Il semblerait que le verbe « être » ne se conjugue pas au présent en hébreux mais au passé et au futur ?

Femme sautant en l'ai en extension dans une rivière - Photo de Tim Mossholder sur Unsplash Photo de Tim Mossholder sur https://unsplash.com/fr/photos/nO6NxJvBzow

Tentative d’illustration pour Dieu tout en mouvement.

Question posée :

Cher Pasteur,

Visitant régulièrement votre site, je désire m’abonner aux nouvelles et comme demandé, je vous envoie ce mail.

Vos publications sont enrichissantes car elles sont une invitation à une réflexion personnelle approfondie sur des bases solides tout en étant ouvertes sur une évolution de la compréhension des Écritures. Merci pour ce fameux travail, pour votre ouverture d’esprit, votre tolérance qui ne peuvent que rassembler autour de l’Amour divin.

Je profite de ce mail pour vous partager un article récent, paru dans La Libre Belgique, important journal national de mon pays, et rapportant une interview de la rabbine Delphine Horvilleur.

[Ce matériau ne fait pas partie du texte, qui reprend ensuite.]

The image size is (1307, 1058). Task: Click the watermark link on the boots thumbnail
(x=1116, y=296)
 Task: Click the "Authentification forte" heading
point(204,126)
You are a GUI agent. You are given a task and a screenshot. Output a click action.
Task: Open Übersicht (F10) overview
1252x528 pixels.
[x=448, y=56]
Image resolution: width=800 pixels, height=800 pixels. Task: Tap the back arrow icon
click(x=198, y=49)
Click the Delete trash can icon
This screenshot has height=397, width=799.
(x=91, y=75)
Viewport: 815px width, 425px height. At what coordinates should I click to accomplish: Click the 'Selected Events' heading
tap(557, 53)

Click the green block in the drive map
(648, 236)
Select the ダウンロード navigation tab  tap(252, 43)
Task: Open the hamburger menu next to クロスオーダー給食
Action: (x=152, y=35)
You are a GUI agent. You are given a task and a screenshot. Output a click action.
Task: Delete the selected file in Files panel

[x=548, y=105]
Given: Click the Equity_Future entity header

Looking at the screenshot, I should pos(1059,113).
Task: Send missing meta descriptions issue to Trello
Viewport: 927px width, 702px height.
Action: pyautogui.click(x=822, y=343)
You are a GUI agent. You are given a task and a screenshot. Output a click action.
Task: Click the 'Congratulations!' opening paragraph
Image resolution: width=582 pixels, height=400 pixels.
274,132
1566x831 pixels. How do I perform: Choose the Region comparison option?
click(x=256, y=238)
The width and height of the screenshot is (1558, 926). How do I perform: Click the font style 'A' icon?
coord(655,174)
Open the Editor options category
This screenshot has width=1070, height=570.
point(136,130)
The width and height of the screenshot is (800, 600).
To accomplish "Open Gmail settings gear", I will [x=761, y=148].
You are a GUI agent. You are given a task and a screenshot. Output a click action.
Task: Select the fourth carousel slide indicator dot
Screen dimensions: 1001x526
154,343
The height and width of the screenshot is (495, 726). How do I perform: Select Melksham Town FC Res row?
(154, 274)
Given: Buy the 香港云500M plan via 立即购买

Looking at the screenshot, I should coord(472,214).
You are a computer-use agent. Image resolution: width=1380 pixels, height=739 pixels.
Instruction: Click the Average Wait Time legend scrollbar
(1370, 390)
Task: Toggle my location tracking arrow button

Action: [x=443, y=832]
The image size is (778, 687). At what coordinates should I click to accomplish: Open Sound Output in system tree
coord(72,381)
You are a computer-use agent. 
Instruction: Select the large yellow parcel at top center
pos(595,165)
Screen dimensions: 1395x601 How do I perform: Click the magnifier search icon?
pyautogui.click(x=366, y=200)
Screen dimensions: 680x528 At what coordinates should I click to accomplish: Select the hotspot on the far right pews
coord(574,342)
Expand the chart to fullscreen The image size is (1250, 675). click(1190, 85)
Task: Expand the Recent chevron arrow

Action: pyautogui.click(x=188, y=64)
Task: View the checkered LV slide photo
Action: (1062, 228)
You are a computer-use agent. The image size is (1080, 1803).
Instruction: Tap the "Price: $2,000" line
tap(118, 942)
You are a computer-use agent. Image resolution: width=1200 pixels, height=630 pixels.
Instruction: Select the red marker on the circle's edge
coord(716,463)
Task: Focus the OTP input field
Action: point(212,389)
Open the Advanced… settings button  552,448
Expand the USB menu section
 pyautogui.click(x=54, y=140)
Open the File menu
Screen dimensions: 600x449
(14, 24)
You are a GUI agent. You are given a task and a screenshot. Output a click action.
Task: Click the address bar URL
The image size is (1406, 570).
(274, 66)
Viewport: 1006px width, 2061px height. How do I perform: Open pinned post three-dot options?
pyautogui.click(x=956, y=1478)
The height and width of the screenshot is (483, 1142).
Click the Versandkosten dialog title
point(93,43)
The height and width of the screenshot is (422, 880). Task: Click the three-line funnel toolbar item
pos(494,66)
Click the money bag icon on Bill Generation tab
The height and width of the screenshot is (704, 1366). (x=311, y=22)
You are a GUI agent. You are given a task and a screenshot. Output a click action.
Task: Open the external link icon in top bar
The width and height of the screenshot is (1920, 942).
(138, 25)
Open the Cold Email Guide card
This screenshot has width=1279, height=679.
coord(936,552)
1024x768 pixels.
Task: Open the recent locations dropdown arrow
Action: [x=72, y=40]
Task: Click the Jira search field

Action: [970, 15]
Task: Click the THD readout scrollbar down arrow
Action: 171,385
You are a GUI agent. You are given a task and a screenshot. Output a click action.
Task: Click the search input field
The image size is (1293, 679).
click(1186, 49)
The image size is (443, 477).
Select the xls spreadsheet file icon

Cet article m’a interpellé par rapport à une question que je me pose sur Exode 3,14.

Exode 3, 14, dans beaucoup de traductions, est rendu par : « Dieu dit à Moïse : Je suis celui qui suis ». Or, il semblerait que le verbe « être » ne se conjugue pas au présent en hébreux mais bien au passé et au futur. Par contre, je crois que la NBS traduit le verbe être au futur. Au premier abord, dans le sens littéral du futur, cela voudrait-t-il signifier que Dieu n’est pas immuable mais peut changer ? À moins qu’Il annonce que son action ne sera pleinement comprise et/ou achevée que plus tard, notamment par l’incarnation de la Parole en Jésus ? Jean 14, 6 fait d’ailleurs dire à Jésus : « Je suis le Chemin, la Vérité et la Vie » (mais à ce niveau, le texte est en grec). Ou alors, le futur nous renvoie à nous-même dans la relation que nous pouvons construire avec le divin ?

Par rapport au verset Exode 3,14, la pensée de la rabbine Delphine Horvilleur m’a interpellé : « Nos identités sont mouvantes et en chemin….. On peut avoir été, on peut être en devenir, mais on n’est jamais….. Nommer, c’est définir et définir, c’est finir…. Le divin est indéfinissable, transcendant, échappe à toute définition…. L’interprétation est infinie…. Tout texte, et a priori la Bible, doit pouvoir être interprétée. Le sens du texte ne doit jamais être fini…. Il faut que chacun puisse en dire quelque-chose de nouveau, qu’il y ait constamment un renouvellement du sens pour que le texte ni la tradition ne meurent….. La Bible nous invite à avoir une pensée complexe. Nous ne pouvons pas l’instrumentaliser et cela engage constamment notre responsabilité…. (car)…. Nous pouvons mener le texte vers le morbide ou vers la grandeur…… Le texte n’est jamais aussi important que les commentaires, la chaine d’interprétations qui a été rédigée à son égard….. L’interprétation du texte prend toujours le pas sur la littéralité parce que le texte peut dire plus qu’il ne veut dire….. Nous devons nous inscrire dans une chaine d’interprétative…. Nous devons éviter de nous enfermer dans des idéologies hyperindividualistes pour lesquelles notre identité serait uniquement déterminée par notre désir, par notre ressenti ».

Qu’en pensez-vous ?

Bien à vous

Réponse d’un pasteur :

Cher Monsieur

Merci, grand merci pour les encouragements.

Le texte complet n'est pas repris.